▸ **Task item**
Lines from the one with "At what coordinates should I click to accomplish: Open Time" through the end of the listing below should be set down exactly, with no other line included.

-------- Material for the task --------

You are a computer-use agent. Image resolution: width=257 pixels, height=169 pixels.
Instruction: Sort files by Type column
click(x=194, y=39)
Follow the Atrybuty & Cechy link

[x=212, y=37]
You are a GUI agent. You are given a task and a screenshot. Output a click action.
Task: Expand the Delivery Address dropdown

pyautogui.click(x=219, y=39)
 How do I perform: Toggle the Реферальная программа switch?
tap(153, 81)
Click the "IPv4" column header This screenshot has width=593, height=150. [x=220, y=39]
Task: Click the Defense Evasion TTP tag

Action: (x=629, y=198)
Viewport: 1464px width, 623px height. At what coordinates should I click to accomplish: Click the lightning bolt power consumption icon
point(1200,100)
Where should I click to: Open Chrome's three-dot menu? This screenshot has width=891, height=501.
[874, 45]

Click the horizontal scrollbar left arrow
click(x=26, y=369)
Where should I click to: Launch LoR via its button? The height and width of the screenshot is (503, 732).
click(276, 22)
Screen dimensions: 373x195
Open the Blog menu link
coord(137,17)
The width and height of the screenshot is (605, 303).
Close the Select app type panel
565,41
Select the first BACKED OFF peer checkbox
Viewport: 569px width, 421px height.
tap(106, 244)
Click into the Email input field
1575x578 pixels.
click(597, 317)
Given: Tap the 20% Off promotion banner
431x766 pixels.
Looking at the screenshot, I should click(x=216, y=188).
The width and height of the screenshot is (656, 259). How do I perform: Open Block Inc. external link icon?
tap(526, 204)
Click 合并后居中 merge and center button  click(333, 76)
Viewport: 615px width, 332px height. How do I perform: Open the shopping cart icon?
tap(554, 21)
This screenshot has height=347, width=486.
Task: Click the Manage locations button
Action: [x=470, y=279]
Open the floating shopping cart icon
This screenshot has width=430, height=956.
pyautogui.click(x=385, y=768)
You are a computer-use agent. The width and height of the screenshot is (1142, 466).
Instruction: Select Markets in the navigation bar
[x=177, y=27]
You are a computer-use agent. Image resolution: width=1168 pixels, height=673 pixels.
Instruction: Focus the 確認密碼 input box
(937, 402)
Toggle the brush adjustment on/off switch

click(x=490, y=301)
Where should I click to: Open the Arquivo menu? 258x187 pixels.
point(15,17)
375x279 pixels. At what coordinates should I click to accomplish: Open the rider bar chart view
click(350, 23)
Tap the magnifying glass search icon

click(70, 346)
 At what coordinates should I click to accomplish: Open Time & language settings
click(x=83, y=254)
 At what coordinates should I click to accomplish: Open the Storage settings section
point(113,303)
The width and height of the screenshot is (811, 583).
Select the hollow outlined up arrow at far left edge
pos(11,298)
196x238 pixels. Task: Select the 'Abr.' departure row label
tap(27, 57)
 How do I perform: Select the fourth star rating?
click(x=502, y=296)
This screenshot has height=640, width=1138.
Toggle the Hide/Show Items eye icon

--------

▸ **Exercise answer**
 At what coordinates should I click to accomplish: Open Time & language settings
click(x=83, y=254)
 At what coordinates should I click to accomplish: Open the Storage settings section
point(113,303)
The width and height of the screenshot is (811, 583).
Select the hollow outlined up arrow at far left edge
pos(11,298)
196x238 pixels. Task: Select the 'Abr.' departure row label
tap(27, 57)
 How do I perform: Select the fourth star rating?
click(x=502, y=296)
This screenshot has height=640, width=1138.
Toggle the Hide/Show Items eye icon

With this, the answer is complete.